**Exercise details**: Output all of the entries beneath, exactly as written.

**Data extract**:
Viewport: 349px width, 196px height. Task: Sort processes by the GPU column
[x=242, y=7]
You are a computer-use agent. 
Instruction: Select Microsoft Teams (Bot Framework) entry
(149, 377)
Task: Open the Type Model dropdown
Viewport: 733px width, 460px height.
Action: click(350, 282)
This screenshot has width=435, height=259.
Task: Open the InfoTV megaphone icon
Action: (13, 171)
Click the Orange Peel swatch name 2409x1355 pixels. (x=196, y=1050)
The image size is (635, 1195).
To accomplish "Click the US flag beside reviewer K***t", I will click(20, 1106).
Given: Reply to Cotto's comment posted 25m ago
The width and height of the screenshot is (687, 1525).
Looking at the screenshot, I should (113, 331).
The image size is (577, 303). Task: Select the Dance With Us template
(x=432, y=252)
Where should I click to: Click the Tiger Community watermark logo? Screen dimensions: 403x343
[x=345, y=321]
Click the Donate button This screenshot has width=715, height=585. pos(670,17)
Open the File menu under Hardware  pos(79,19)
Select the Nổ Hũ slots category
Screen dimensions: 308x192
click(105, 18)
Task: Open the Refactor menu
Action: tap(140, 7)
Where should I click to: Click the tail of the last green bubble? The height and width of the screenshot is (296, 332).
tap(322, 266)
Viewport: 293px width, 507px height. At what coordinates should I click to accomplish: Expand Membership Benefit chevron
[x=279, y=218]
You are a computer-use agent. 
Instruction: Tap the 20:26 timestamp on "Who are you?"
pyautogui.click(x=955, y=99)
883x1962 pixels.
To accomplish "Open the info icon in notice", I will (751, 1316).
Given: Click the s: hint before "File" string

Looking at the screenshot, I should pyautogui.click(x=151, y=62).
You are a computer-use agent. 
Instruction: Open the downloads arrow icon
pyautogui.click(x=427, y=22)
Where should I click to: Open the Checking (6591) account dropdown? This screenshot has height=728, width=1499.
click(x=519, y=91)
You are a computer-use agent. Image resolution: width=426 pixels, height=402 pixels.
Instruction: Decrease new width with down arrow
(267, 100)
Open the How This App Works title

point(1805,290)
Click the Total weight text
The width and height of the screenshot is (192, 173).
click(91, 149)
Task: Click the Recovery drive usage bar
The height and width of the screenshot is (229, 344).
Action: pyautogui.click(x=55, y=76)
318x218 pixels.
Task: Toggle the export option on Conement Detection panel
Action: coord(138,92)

**Solution for this exercise**:
Viewport: 349px width, 196px height. Task: Sort processes by the GPU column
[x=242, y=7]
You are a computer-use agent. 
Instruction: Select Microsoft Teams (Bot Framework) entry
(149, 377)
Task: Open the Type Model dropdown
Viewport: 733px width, 460px height.
Action: click(350, 282)
This screenshot has width=435, height=259.
Task: Open the InfoTV megaphone icon
Action: (13, 171)
Click the Orange Peel swatch name 2409x1355 pixels. (x=196, y=1050)
The image size is (635, 1195).
To accomplish "Click the US flag beside reviewer K***t", I will click(20, 1106).
Given: Reply to Cotto's comment posted 25m ago
The width and height of the screenshot is (687, 1525).
Looking at the screenshot, I should (113, 331).
The image size is (577, 303). Task: Select the Dance With Us template
(x=432, y=252)
Where should I click to: Click the Tiger Community watermark logo? Screen dimensions: 403x343
[x=345, y=321]
Click the Donate button This screenshot has width=715, height=585. pos(670,17)
Open the File menu under Hardware  pos(79,19)
Select the Nổ Hũ slots category
Screen dimensions: 308x192
click(105, 18)
Task: Open the Refactor menu
Action: tap(140, 7)
Where should I click to: Click the tail of the last green bubble? The height and width of the screenshot is (296, 332).
tap(322, 266)
Viewport: 293px width, 507px height. At what coordinates should I click to accomplish: Expand Membership Benefit chevron
[x=279, y=218]
You are a computer-use agent. 
Instruction: Tap the 20:26 timestamp on "Who are you?"
pyautogui.click(x=955, y=99)
883x1962 pixels.
To accomplish "Open the info icon in notice", I will (751, 1316).
Given: Click the s: hint before "File" string

Looking at the screenshot, I should pyautogui.click(x=151, y=62).
You are a computer-use agent. 
Instruction: Open the downloads arrow icon
pyautogui.click(x=427, y=22)
Where should I click to: Open the Checking (6591) account dropdown? This screenshot has height=728, width=1499.
click(x=519, y=91)
You are a computer-use agent. Image resolution: width=426 pixels, height=402 pixels.
Instruction: Decrease new width with down arrow
(267, 100)
Open the How This App Works title

point(1805,290)
Click the Total weight text
The width and height of the screenshot is (192, 173).
click(91, 149)
Task: Click the Recovery drive usage bar
The height and width of the screenshot is (229, 344).
Action: pyautogui.click(x=55, y=76)
318x218 pixels.
Task: Toggle the export option on Conement Detection panel
Action: coord(138,92)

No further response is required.